- **WHAT TO WORK ON**
Write out only the lines from the line containing "Task: Dismiss the update success notification" to the end of the listing below, both included, exactly as they stand. Drop the pictures.

+++++

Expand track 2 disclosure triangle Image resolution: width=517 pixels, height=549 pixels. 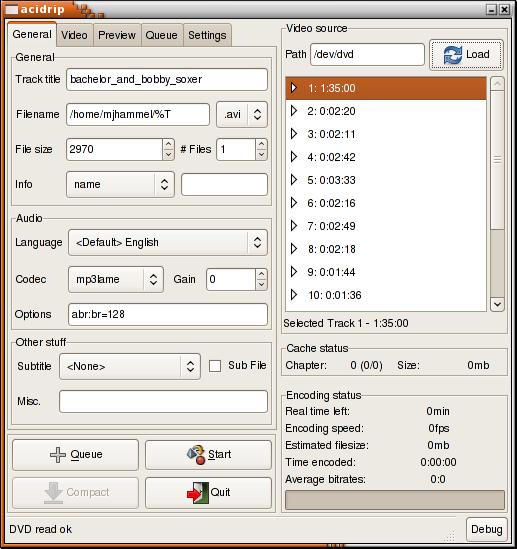click(x=294, y=111)
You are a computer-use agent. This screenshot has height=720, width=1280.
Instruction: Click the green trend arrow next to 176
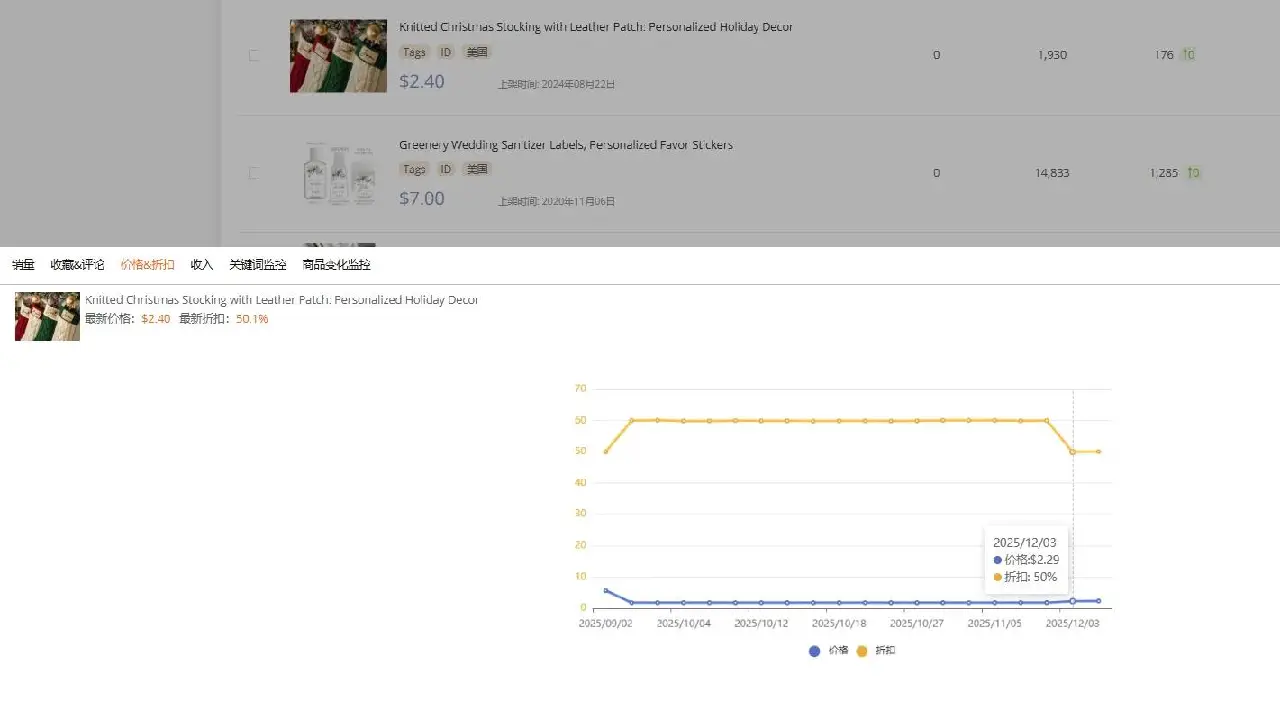coord(1189,54)
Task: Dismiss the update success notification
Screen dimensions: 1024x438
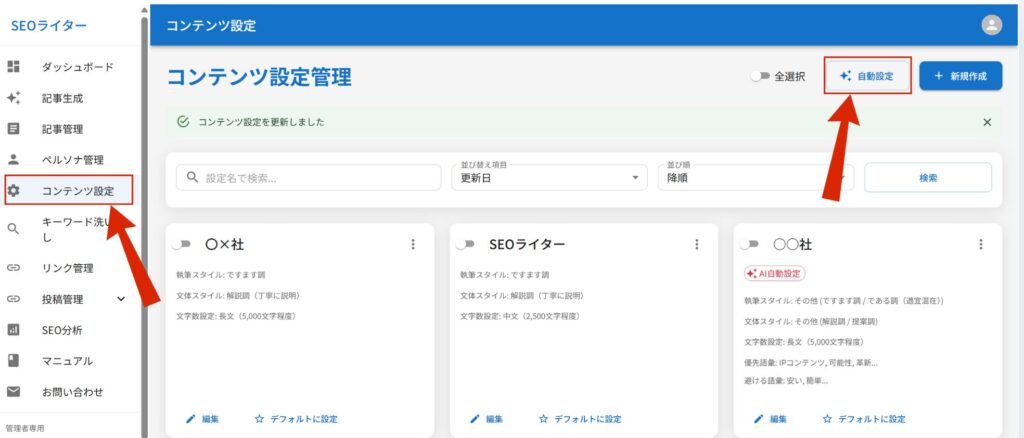Action: tap(987, 122)
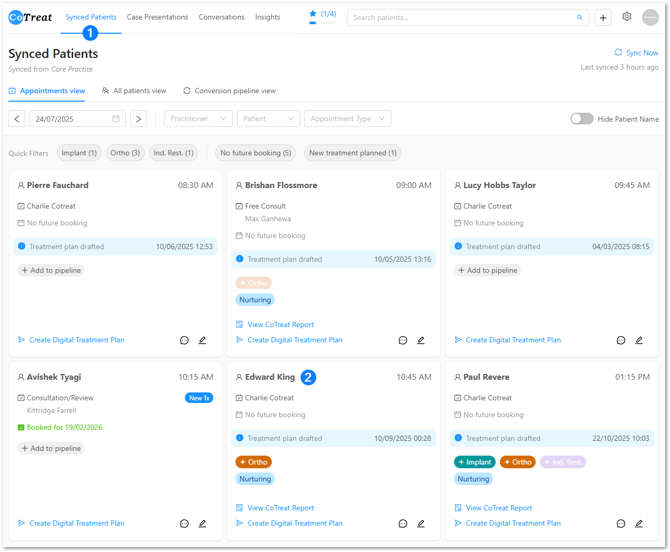
Task: Toggle the Implant (1) quick filter
Action: click(79, 153)

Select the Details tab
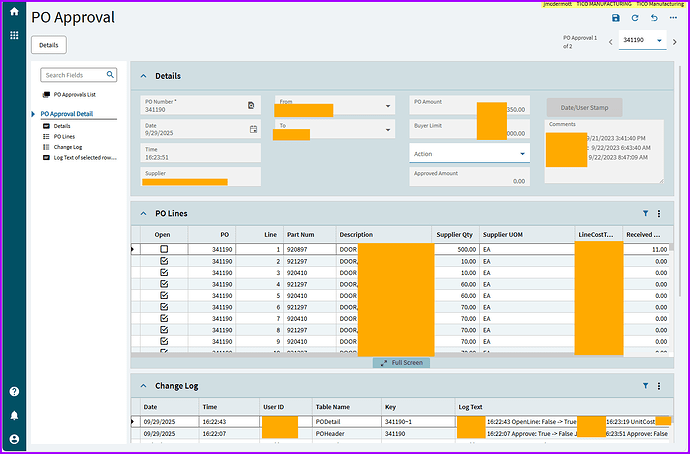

+++++

- **RESPONSE TO THIS EXERCISE**
Task: Dismiss the update success notification
Screen dimensions: 1024x438
Action: tap(987, 122)
Task: Toggle the Implant (1) quick filter
Action: click(79, 153)

Select the Details tab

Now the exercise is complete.